By Camille Cusset
Nowadays, Québec has numerous female journalists working for various outlets. But there once was a time, not that long ago, when journalism was reserved almost exclusively for men. The lack of female representation in the journalism world limited feminist debates to maternity and domestic issues.
In the first half of the 20th century, the social evolution of Québec society was largely defined by the precepts of the Roman Catholic Church. Francophone newspapers were mostly controlled by the Church, and their articles about women were limited to subjects like maternity and the education of children.
When the debate over the right of women to vote was raised at all, right wing, religious media like L’Ordre Nouveau and Le Devoir argued against women’s suffrage. They invoked the role of a woman as a homemaker and the risks of creeping communism. We can conclude that women’s emancipation was a controversial subject, and that this was reflected in the newspapers and magazines of the day.
Women Working in the Media
The growth of the presence of women in journalism and their contribution to the profession changed how the media looked at such issues and work, reconciling work and family, abortion rights, education, the couple, sexuality, etc. The participation of women in the creation of media content allowed for these issues to be raised in the public domain.
For example, the contribution of Aline Desjardins to the program Femme d’aujourd’hui (Woman of Today) helped introduce and helped evolve the way the media dealt with women-related themes. Desjardins’ work allowed Québec women of the time to have a different view of their society and of the world, and to question their role in society.
Women’s Issues on TV
The program Femme d’aujourd’hui ran from 1965 to 1982 on Radio-Canada’s television airwaves. It was aimed at housewives, and aired weekday afternoons. At the outset its content was devoted to topics said to be “feminine” and which we used to associate uniquely with women, such as beauty and interior decorating. But with the arrival in 1966 of Michele Lasnier as director of women’s programming, its content changed drastically. Over time this TV program became a feminist program, and would see different hosts but a single male host, when the duo of Yoland Guérard and Lisette Gervais took on hosting duties for a time.

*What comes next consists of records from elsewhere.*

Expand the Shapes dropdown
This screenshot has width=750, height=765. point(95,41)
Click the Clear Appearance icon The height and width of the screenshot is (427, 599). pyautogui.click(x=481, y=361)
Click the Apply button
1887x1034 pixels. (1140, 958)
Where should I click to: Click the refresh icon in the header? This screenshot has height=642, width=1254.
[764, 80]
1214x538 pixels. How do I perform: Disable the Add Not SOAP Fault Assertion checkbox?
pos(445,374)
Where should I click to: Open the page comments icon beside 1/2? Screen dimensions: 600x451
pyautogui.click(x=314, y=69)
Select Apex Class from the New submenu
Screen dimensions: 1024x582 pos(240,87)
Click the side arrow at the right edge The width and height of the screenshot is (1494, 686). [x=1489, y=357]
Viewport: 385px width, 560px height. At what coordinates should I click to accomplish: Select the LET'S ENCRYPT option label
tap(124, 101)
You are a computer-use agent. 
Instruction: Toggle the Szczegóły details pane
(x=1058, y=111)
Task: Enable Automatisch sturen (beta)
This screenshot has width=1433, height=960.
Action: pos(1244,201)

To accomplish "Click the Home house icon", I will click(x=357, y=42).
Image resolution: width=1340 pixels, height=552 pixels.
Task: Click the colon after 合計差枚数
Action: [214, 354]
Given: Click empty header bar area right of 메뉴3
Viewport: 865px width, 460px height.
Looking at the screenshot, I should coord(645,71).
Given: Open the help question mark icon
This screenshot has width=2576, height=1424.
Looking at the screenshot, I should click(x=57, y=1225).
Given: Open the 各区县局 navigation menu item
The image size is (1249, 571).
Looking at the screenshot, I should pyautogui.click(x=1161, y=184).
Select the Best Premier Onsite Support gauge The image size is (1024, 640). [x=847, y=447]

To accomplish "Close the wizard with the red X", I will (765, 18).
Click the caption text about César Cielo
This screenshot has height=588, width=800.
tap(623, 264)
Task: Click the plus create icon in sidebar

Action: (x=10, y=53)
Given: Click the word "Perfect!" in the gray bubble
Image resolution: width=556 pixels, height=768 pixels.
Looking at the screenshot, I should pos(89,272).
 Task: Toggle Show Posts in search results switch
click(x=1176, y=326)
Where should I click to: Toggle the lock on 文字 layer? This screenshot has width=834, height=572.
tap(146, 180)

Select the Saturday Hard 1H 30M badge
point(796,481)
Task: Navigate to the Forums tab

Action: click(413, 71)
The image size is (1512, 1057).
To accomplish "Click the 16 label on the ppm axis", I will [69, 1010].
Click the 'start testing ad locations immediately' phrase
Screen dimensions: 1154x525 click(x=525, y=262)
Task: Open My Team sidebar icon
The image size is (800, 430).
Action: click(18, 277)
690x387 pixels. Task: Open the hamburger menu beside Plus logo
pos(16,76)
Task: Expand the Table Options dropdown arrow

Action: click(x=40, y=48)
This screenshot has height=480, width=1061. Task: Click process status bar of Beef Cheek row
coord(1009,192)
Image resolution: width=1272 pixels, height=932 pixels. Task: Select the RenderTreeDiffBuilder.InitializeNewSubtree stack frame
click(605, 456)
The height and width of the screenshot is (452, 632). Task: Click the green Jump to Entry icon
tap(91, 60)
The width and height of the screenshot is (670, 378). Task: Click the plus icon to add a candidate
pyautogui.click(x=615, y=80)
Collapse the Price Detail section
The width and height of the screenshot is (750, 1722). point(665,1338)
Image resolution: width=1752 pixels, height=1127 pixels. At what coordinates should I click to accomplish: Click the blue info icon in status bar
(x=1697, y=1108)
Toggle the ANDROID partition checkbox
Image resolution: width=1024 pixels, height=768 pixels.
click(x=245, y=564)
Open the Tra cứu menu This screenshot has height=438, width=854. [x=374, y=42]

The feminist subtext of the program was thanks to Desjardin’s efforts. The program took a new turn in 1966 when this journalist took on the condition of women. For example, she’d invite experts into the studio – experts such as lawyers, doctors and other journalists. The program contributed to the growth of the feminist movement in Québec in the 1980s.
Following up on this, the magazine La Vie en Rose was created in 1980 by five female journalists (Francine Pelletier, Sylvie Dupont, Lise Moisan, Ariane Émond and Claudine Vivier). Its main vocation was to promote the autonomy of Québec women. In an interview the magazine’s cofounder, Ariane Émond, explained that their goal was to bring a deeper analysis to issues using a provocative, rebellious tone in order to counter the patronizing tone in which women were addressed at that time. The journalists argued in favor of freely available abortion, a controversial subject back then. As well, the magazine backed the emancipation of women journalists and dealt with social issues such as war, unionism, municipal politics, the environment, the plight of indigenous women, and even eroticism.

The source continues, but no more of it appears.